▸ **THE TASKS**:
a – In the Photo of the Month nomination thread, what is the maximum number of photos one member may nominate?
b – Repeat the passage of the Photo of the Month nomination thread that begins at the words "## Overread (Apr" and stops after "Photographer of the Month.".

# April 2013 - Photo of the Month Nomination Thread



## Overread (Apr 1, 2013)

This competition runs each month; during the month members are able to nominate others photos (in this thread) for candidates for Photo of the Month. At the end of each month a poll is made and members then vote from the selection to find out who is the Photographer of the Month. 


 I'm also glad to say that we also have a range of prizes, offered up by the site admin. Winners of Photo of the Month will get:
 Featured on the Front page of the site for the duration of the next month.
 Free membership of the forums for 12 months. 
 And $25!
 Entry into Photo of the Year 2013

 RULES:

 1) You may nominate up to THREE photos, no more.

 2) You may not nominate your own photographs, only those of others.

 3) Please include the name of the photo and the name of the photographer, in addition post a direct link to the thread where the photo was originally posted.

 4) You may nominate any photo posted during the month of April 2013 in the galleries. Photo must have been taken by the poster.

 5) If someone else has already nominated a photo, please do not nominate it again. It makes it very confusing when it's time to make the voting thread. If a photo is nominated twice, your post may be edited or deleted.

 6) The same person can only receive the POTM prize for winning, twice in a 6 month period. This person can still win POTM, but the not the prize repeatedly, though they will still get front page display.

▸ **GIVEN INFORMATION**:
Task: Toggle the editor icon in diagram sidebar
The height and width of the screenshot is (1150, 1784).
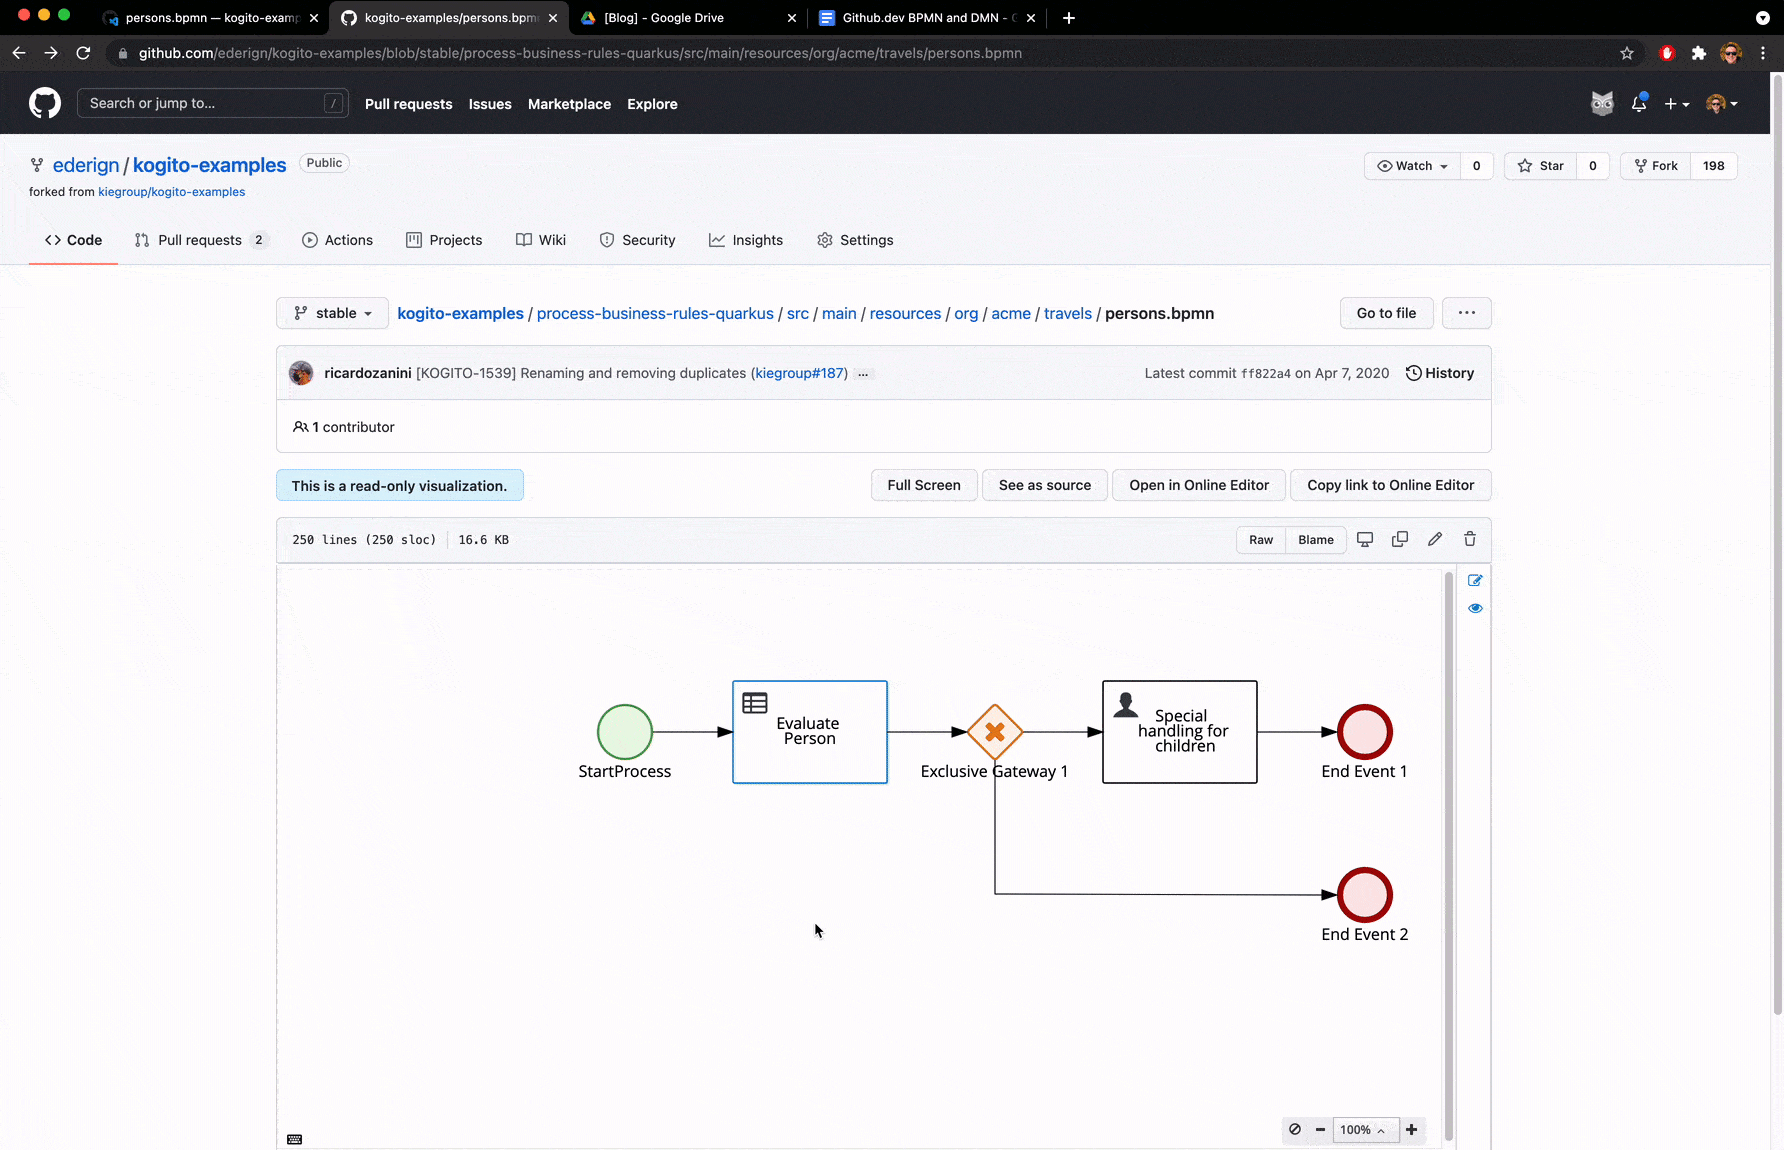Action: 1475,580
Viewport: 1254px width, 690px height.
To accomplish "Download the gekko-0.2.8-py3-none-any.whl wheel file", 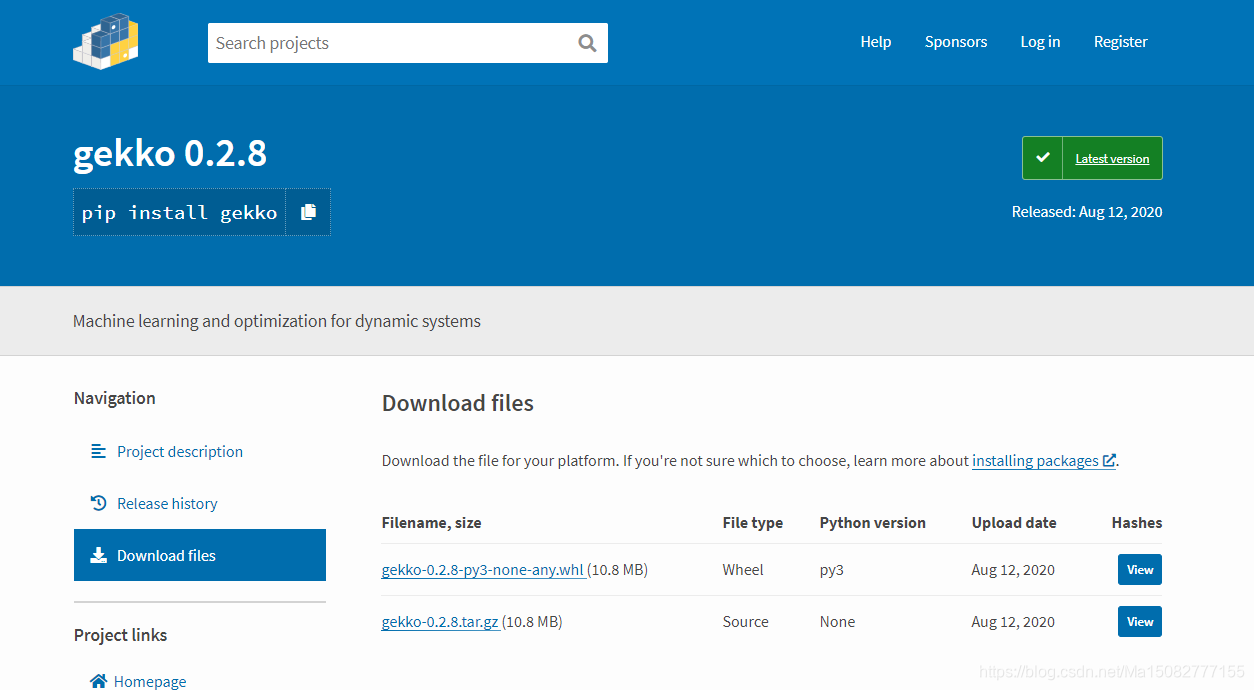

▸ **TASK SOLUTIONS**:
a – Up to three photos.

b –
## Overread (Apr 1, 2013)

This competition runs each month; during the month members are able to nominate others photos (in this thread) for candidates for Photo of the Month. At the end of each month a poll is made and members then vote from the selection to find out who is the Photographer of the Month.